Monsignor Nunzio Galantino (Ansa)

Bandiera bianca

Il partito della Chiesa va bene. Ma solo di nascosto

Antonio Gurrado

Monsignor Nunzio Galantino auspica sì una formazione politica di ispirazione cristiana, a patto però che non cerchi legittimazione da parte della Chiesa poiché “una simile benedizione sarebbe la morte di qualsiasi iniziativa”

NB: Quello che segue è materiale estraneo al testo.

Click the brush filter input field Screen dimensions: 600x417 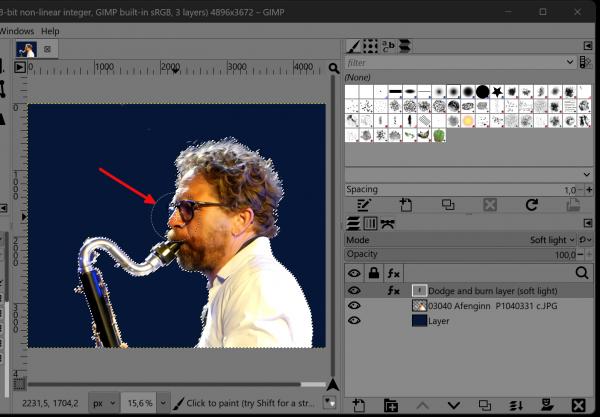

L’ho letto una volta, l’ho riletto due, l’ho letto ancora la terza e c’era scritto proprio così, addirittura fra virgolette: monsignor Nunzio Galantino auspica sì un partito di ispirazione cristiana, a patto però che non cerchi legittimazione da parte della Chiesa poiché “una simile benedizione sarebbe la morte di qualsiasi iniziativa”. Ne abbiamo fatta di strada dal Non expedit, dal patto Gentiloni, dai Patti Lateranensi, dalla DC e anche dai cattolici adulti di prodiana memoria. La frase di monsignor Galantino (nel frattempo ho riletto per la quarta, quinta e sesta volta: c’è proprio scritto così) apre una nuova fase dei rapporti fra Chiesa e politica: quella in cui un partito, per riuscire ad affermare i valori cari al cattolicesimo, deve evitare le gerarchie cattoliche, schivarle, fingere di non conoscerle.

 

In sostanza, l’approvazione di un cardinale, di un vescovo o di un parroco è sufficiente a far perdere un mare di voti di area cattolica, e l’unica speranza di successo sta nel nicodemismo. Vuol dire che in Italia o non funziona la politica o non funziona la Chiesa. Ne abbiamo fatta di strada dal Non expedit: nel 1874 ai cattolici non era consentito votare né candidarsi; nel 2021 possono farlo solo se sono cattolici di nascosto.